Start PASSAGE SHOWN

There is a noticeable dropoff for Male F1 Score while Female F1 Score saw a slight decrease. That tells me that there is no a strong indication of overfitting with this NB classfier.

### 2nd feature: kitchen sink approach - first_letter and last_letter are printed. Then out of all alphabets, whether it's present with that letter or not, and what's the count.

In [21]:
def gender_features2(name):
    features = {}
    features["first_letter"] = name[0].lower()
    features["last_letter"] = name[-1].lower()
    for letter in 'abcdefghijklmnopqrstuvwxyz':
        features["count({})".format(letter)] = name.lower().count(letter)
        features["has({})".format(letter)] = (letter in name.lower())
    return features

In [22]:
gender_features2('John') 

{'first_letter': 'j',
 'last_letter': 'n',
 'count(a)': 0,
 'has(a)': False,
 'count(b)': 0,
 'has(b)': False,
 'count(c)': 0,
 'has(c)': False,
 'count(d)': 0,
 'has(d)': False,
 'count(e)': 0,
 'has(e)': False,
 'count(f)': 0,
 'has(f)': False,
 'count(g)': 0,
 'has(g)': False,
 'count(h)': 1,
 'has(h)': True,
 'count(i)': 0,
 'has(i)': False,
 'count(j)': 1,
 'has(j)': True,
 'count(k)': 0,
 'has(k)': False,
 'count(l)': 0,
 'has(l)': False,
 'count(m)': 0,
 'has(m)': False,
 'count(n)': 1,
 'has(n)': True,
 'count(o)': 1,
 'has(o)': True,
 'count(p)': 0,
 'has(p)': False,
 'count(q)': 0,
 'has(q)': False,
 'count(r)': 0,
 'has(r)': False,
 'count(s)': 0,
 'has(s)': False,
 'count(t)': 0,
 'has(t)': False,
 'count(u)': 0,
 'has(u)': False,
 'count(v)': 0,
 'has(v)': False,
 'count(w)': 0,
 'has(w)': False,
 'count(x)': 0,
 'has(x)': False,
 'count(y)': 0,
 'has(y)': False,
 'count(z)': 0,
 'has(z)': False}

In [23]:
train_set = [(gender_features2(n), g) for (n,g) in train]
dev_test_set = [(gender_features2(n), g) for (n,g) in dev_test]
test_set = [(gender_features2(n), g) for (n,g) in test]
nb2 = nltk.NaiveBayesClassifier.train(train_set) 
print('Validation accuracy is')
print(nltk.classify.accuracy(nb2, dev_test_set))
print('Test accuracy is')
print(nltk.classify.accuracy(nb2, test_set))
print("")
print("Performance metrics for training set: \n", )
performance_metrics(nb2, train_set )

End PASSAGE SHOWN
Start DATA SHOWN

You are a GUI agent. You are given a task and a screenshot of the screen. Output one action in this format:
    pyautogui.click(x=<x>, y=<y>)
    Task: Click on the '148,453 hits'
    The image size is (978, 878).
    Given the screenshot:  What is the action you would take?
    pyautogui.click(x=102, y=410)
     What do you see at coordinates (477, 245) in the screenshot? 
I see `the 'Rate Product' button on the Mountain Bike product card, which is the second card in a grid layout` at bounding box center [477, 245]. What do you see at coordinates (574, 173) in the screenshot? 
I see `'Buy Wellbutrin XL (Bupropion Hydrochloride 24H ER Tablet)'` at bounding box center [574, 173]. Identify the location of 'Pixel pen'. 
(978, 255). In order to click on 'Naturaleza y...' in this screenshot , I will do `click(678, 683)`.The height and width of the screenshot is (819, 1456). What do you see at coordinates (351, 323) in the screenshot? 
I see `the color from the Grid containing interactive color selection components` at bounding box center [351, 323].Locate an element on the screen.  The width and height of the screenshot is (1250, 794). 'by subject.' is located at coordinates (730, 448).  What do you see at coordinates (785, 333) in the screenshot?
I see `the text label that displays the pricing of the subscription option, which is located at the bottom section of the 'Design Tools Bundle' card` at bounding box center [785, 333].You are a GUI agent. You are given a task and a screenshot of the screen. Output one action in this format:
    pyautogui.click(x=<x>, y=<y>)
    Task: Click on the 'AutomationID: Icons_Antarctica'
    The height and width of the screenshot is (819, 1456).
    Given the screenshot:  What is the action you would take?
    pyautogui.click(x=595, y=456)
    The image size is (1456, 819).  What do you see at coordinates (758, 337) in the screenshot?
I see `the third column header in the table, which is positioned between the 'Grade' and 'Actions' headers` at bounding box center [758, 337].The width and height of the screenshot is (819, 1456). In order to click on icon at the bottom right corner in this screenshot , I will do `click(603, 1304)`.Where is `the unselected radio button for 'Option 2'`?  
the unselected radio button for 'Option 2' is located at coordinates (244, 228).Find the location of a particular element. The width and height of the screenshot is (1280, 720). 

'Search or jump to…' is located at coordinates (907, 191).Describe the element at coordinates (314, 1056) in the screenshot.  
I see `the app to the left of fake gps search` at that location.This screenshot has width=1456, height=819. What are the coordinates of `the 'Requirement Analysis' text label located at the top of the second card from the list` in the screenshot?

End DATA SHOWN

## SET OF TASKS
a: Answer these about the gender classifier notebook:
(i) Which F1 score showed a noticeable dropoff?
(ii) What value does gender_features2('John') give for 'first_letter'?
(iii) Which NLTK classifier is trained to produce nb2?
b: Carry the gender classifier notebook forward from its last line.
These items have no connection to the gender classifier notebook.

## OUTPUTS FOR THE TASKS
a:
(i) Male F1 Score
(ii) 'j'
(iii) nltk.NaiveBayesClassifier

b:
Validation accuracy is
0.8
Test accuracy is
0.798

Performance metrics for training set: 

Male precision:  0.7359
Female precision:  0.8458
Male recall:  0.7187
Female recall:  0.8569


Male F1 Score: 

0.7272


Female F1 Score: 

0.8513


In [24]:
print("Performance metrics for validation set: \n", )
performance_metrics(nb2, dev_test_set )

Performance metrics for validation set: 

Male precision:  0.7384
Female precision:  0.8323
Male recall:  0.6978
Female recall:  0.8585


Male F1 Score: 

0.7175


Female F1 Score: 

0.8452


There is a slight dropoff for Male F1 Score while Female F1 Score saw a slight decrease. It is still not at an alarming level where as far as overfitting is concerned.

### 3rd feature: Last letter and last 2 letters of name
Some suffixes that are more than one letter can be indicative of name genders. For example, names ending in yn appear to be predominantly female, despite the fact that names ending in n tend to be male; and names ending in ch are usually male, even though names that end in h tend to be female. 

In [25]:
def gender_features3(name):
    return {'suffix1': name[-1:],
            'suffix2': name[-2:]
           }

In [26]:
suffix2_yn_dist = [item[1] for item in labeled_names_dedupped if gender_features3(item[0])['suffix2'] == 'yn']
nltk.FreqDist(suffix2_yn_dist)

FreqDist({'female': 73, 'male': 6})

In [27]:
print(emoji.emojize(':bulb:It\'s indeed true that suffixes ending in \'yn\' is overwhemlingly more likely to be a female',
                    use_aliases=True)) 

💡It's indeed true that suffixes ending in 'yn' is overwhemlingly more likely to be a female


In [28]:
train_set = [(gender_features3(n), g) for (n,g) in train]
dev_test_set = [(gender_features3(n), g) for (n,g) in dev_test]
test_set = [(gender_features3(n), g) for (n,g) in test]
nb3 = nltk.NaiveBayesClassifier.train(train_set) 
print('Validation accuracy is')
print(nltk.classify.accuracy(nb3, dev_test_set))
print('Test accuracy is')
print(nltk.classify.accuracy(nb3, test_set))
print("")
print("Performance metrics for training set: \n", )
performance_metrics(nb3, train_set )

Validation accuracy is
0.766
Test accuracy is
0.834

Performance metrics for training set: 

Male precision:  0.7441
Female precision:  0.8671
Male recall:  0.7642
Female recall:  0.8541


Male F1 Score: 

0.754


Female F1 Score: 

0.8606


In [29]:
print("Performance metrics for validation set: \n", )
performance_metrics(nb3, dev_test_set )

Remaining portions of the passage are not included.